# Document:
#####

One key element of Rav Yisrael’s program was that the Torah’s ethical teachings needed to be activated by accessing the emotion. It was not enough to learn a text in a dry, intellectual way. Indeed, he echoed the warning of Rabbi Moshe Haim Luzzato, the author of one of the most popular Mussar books of all time, Mesilat Yesharim. In the introduction, the Ramhal laments that people with the quickest minds tend to pass over classic Mussar teachings such as “love your neighbor as yourself” (Vayikra 19:18) and “Jealousy, lust, and honor-seeking drive a person from the world” (Pirkei Avoth 4:21) because they are straightforward and not intellectually challenging ideas.[i] However, such a learner misses the point of these, and other Mussar teachings. These words are not simply to be understood intellectually, but to be integrated into the heart. This happens when the words come alive. The twentieth-century Mussar master, Rabbi Shelomo Wolbe, describes the Ramhal’s affective style of learning, Hitbonenut, as follows:

 

Hitbonenut is one of the great secrets of the Torah. This is how it was explicated by Ramhal (Rav Moshe Hayim Luzzatto) in his Derekh Etz Hayim:

 

“See now that both of them—the human mind, and the Torah which informs it—are of the same character. ‘Torah is light’—actual light, not mere wisdom. The Torah is compared to fire, for all its words and letters are like coals, in that when left alone they may appear to be only coals that are somewhat dim, but when one begins to learn them they ignite. This is what characterizes the human mind as well, for its power of great understanding causes it to glow with the force of hitbonenut.”

#####

# Data extract:
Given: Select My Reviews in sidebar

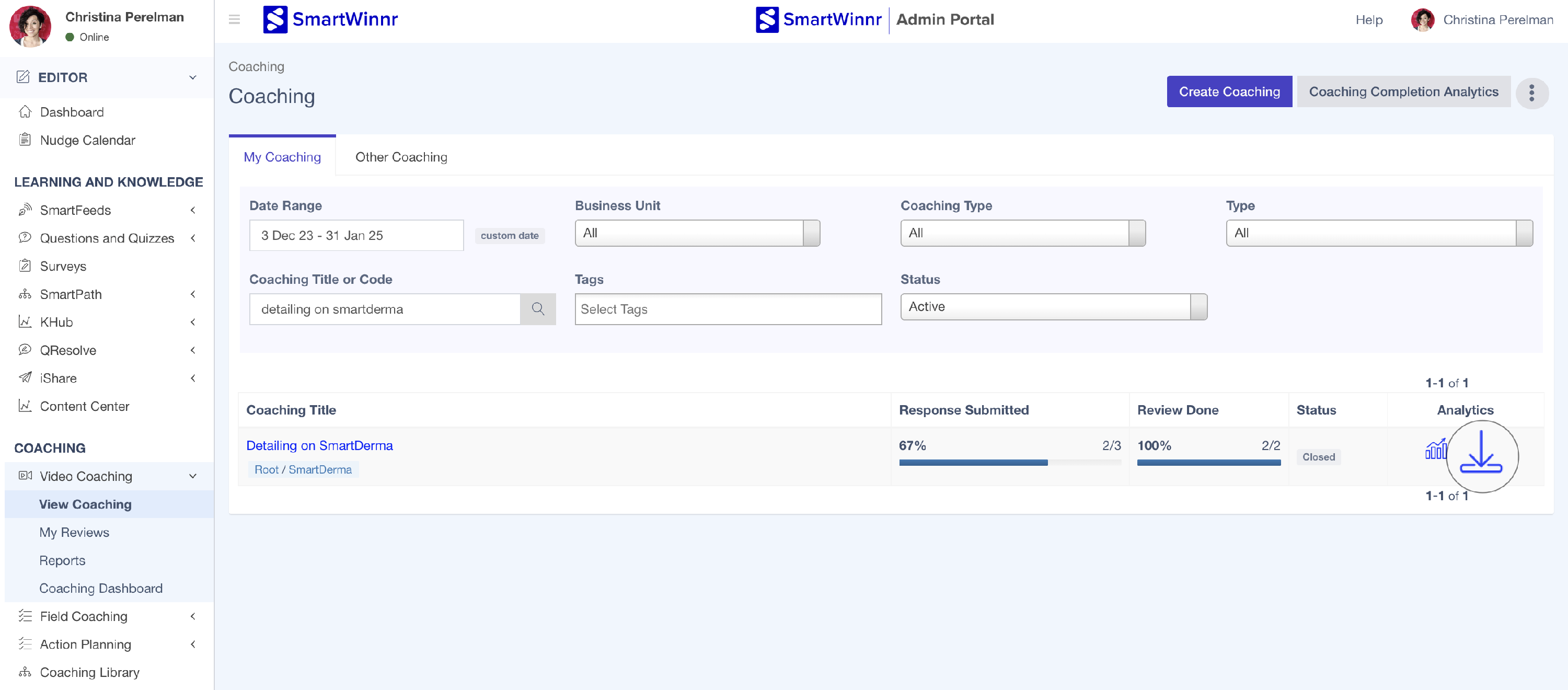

#####

# Set task:
Transcribe the entire passage on Mussar learning without any changes. The lines have no connection to the passage on Mussar learning.

# Final answer:
One key element of Rav Yisrael’s program was that the Torah’s ethical teachings needed to be activated by accessing the emotion. It was not enough to learn a text in a dry, intellectual way. Indeed, he echoed the warning of Rabbi Moshe Haim Luzzato, the author of one of the most popular Mussar books of all time, Mesilat Yesharim. In the introduction, the Ramhal laments that people with the quickest minds tend to pass over classic Mussar teachings such as “love your neighbor as yourself” (Vayikra 19:18) and “Jealousy, lust, and honor-seeking drive a person from the world” (Pirkei Avoth 4:21) because they are straightforward and not intellectually challenging ideas.[i] However, such a learner misses the point of these, and other Mussar teachings. These words are not simply to be understood intellectually, but to be integrated into the heart. This happens when the words come alive. The twentieth-century Mussar master, Rabbi Shelomo Wolbe, describes the Ramhal’s affective style of learning, Hitbonenut, as follows:

 

Hitbonenut is one of the great secrets of the Torah. This is how it was explicated by Ramhal (Rav Moshe Hayim Luzzatto) in his Derekh Etz Hayim:

 

“See now that both of them—the human mind, and the Torah which informs it—are of the same character. ‘Torah is light’—actual light, not mere wisdom. The Torah is compared to fire, for all its words and letters are like coals, in that when left alone they may appear to be only coals that are somewhat dim, but when one begins to learn them they ignite. This is what characterizes the human mind as well, for its power of great understanding causes it to glow with the force of hitbonenut.”